● **WORK REQUIRED**:
In the material below, transcribe every line from the first through the line holding "Viewport: 722px width, 458px height.", exactly, and stop after that line.
-=-=-=-=-
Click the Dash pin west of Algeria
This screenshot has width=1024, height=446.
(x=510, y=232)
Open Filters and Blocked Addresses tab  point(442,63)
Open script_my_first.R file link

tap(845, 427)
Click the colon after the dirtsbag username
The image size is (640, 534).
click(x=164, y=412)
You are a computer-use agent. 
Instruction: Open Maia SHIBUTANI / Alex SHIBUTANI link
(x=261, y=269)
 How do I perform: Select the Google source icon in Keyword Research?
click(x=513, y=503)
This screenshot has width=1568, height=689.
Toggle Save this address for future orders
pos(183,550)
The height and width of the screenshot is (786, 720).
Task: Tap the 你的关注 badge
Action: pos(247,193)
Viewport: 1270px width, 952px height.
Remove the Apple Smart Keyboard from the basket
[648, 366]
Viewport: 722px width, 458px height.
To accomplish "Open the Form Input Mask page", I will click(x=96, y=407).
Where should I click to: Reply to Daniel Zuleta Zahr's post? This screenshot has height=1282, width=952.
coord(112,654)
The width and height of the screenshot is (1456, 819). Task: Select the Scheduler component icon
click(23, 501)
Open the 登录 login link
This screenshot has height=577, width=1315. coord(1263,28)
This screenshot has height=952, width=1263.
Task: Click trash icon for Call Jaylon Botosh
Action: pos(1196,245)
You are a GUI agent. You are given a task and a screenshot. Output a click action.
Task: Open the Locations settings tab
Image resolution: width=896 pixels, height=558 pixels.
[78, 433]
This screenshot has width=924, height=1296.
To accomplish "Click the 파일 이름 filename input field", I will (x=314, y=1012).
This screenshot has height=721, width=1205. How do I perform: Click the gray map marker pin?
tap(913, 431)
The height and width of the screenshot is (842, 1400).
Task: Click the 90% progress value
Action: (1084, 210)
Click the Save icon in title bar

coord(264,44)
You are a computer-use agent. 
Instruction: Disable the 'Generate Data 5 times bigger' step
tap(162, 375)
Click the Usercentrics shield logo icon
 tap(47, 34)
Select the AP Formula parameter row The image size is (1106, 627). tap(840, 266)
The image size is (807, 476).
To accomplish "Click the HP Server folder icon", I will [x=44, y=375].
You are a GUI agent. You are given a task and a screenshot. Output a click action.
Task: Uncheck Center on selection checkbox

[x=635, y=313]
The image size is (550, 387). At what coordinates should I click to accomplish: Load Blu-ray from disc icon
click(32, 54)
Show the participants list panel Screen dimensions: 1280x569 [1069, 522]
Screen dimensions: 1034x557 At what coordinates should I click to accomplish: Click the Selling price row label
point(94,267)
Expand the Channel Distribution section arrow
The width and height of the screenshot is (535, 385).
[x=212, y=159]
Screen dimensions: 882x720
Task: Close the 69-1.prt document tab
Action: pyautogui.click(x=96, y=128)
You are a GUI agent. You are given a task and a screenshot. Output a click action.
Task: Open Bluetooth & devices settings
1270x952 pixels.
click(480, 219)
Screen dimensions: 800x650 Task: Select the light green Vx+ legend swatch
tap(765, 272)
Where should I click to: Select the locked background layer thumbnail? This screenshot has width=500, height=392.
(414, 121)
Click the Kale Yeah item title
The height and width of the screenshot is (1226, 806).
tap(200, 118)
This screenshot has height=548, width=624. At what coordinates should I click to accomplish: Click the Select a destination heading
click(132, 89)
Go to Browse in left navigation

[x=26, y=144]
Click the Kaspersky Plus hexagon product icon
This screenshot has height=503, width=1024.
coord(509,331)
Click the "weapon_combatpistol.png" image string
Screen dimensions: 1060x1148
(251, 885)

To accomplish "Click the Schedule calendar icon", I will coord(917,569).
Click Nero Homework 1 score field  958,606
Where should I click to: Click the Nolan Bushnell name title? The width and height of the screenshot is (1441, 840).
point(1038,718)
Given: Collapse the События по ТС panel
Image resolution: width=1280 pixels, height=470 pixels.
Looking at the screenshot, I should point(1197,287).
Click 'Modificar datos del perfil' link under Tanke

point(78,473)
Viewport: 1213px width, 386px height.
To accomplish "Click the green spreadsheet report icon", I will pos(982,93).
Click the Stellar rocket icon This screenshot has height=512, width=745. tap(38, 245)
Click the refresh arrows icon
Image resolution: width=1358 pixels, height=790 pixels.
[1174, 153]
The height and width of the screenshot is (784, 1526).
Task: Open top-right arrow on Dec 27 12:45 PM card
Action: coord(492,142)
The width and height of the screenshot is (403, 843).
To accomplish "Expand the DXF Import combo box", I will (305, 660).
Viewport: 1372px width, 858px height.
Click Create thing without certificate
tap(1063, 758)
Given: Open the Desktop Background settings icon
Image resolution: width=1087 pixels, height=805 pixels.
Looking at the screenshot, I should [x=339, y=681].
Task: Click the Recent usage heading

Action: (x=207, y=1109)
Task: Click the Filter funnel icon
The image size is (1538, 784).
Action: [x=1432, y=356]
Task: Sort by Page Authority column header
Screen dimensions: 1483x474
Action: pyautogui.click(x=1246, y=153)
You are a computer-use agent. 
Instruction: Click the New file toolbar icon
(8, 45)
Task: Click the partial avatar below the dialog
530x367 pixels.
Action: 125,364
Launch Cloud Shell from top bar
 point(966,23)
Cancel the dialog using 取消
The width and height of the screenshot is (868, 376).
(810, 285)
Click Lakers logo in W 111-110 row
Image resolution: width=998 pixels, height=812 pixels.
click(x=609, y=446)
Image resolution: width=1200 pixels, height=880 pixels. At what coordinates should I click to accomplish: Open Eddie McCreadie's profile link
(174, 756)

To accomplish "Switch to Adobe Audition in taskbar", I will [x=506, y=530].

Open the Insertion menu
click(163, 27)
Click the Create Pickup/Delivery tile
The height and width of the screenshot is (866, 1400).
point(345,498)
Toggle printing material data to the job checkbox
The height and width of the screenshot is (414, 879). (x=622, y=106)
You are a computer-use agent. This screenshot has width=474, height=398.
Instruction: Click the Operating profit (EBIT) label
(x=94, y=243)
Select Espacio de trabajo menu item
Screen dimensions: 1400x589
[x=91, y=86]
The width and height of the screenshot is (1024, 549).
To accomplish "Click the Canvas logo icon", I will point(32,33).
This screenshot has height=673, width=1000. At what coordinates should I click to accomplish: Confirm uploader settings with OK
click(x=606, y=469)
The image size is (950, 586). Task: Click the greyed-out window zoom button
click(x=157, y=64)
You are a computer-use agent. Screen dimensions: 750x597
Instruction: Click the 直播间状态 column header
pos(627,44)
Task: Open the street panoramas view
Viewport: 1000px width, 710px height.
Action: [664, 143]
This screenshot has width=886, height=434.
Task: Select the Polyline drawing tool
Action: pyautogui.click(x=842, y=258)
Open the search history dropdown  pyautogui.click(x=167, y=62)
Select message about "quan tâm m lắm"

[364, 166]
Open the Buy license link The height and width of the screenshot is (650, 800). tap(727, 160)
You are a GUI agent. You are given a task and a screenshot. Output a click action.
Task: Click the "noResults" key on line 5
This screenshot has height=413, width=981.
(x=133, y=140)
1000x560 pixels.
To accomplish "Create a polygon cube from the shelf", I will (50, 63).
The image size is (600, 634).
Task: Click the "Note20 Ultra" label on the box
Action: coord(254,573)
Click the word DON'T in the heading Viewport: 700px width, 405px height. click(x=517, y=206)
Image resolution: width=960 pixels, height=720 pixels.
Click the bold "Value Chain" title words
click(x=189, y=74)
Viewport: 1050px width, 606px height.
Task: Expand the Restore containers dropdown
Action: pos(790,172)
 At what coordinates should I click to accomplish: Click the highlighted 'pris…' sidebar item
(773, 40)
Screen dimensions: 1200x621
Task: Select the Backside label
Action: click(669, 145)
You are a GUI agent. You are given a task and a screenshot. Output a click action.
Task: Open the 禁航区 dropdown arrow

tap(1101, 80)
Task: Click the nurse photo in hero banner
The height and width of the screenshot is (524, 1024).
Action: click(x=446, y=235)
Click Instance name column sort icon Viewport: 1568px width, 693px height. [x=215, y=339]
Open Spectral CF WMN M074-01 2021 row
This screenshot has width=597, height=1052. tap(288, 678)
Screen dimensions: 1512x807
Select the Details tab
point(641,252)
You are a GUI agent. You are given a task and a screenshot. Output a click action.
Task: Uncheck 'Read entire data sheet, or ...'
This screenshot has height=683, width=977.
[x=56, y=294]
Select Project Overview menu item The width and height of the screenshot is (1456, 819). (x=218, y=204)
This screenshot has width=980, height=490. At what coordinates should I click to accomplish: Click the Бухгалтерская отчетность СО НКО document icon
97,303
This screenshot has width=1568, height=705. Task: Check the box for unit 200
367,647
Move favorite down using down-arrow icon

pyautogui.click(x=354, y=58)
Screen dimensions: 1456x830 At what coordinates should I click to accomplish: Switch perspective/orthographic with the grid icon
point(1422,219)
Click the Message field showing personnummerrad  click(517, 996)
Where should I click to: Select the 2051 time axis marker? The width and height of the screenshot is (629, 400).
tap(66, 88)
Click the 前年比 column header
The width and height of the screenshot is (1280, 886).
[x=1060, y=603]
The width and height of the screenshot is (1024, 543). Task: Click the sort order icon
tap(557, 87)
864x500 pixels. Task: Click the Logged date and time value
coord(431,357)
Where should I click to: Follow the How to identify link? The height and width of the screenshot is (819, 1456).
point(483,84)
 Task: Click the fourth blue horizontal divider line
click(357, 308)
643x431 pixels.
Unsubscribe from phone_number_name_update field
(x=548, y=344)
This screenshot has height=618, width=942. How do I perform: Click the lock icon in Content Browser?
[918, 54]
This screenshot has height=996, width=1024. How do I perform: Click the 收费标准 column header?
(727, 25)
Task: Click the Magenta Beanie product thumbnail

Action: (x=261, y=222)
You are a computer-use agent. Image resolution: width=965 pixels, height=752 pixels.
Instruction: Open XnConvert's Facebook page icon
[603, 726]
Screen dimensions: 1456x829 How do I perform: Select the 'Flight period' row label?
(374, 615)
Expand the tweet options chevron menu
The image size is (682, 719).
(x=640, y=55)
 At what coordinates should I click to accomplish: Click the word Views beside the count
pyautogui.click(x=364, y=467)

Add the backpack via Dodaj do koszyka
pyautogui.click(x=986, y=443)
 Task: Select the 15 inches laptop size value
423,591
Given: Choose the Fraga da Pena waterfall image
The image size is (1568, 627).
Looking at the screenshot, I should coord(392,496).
-=-=-=-=-
● **OUTPUT FOR THIS TASK**:
Click the Dash pin west of Algeria
This screenshot has width=1024, height=446.
(x=510, y=232)
Open Filters and Blocked Addresses tab  point(442,63)
Open script_my_first.R file link

tap(845, 427)
Click the colon after the dirtsbag username
The image size is (640, 534).
click(x=164, y=412)
You are a computer-use agent. 
Instruction: Open Maia SHIBUTANI / Alex SHIBUTANI link
(x=261, y=269)
 How do I perform: Select the Google source icon in Keyword Research?
click(x=513, y=503)
This screenshot has width=1568, height=689.
Toggle Save this address for future orders
pos(183,550)
The height and width of the screenshot is (786, 720).
Task: Tap the 你的关注 badge
Action: pos(247,193)
Viewport: 1270px width, 952px height.
Remove the Apple Smart Keyboard from the basket
[648, 366]
Viewport: 722px width, 458px height.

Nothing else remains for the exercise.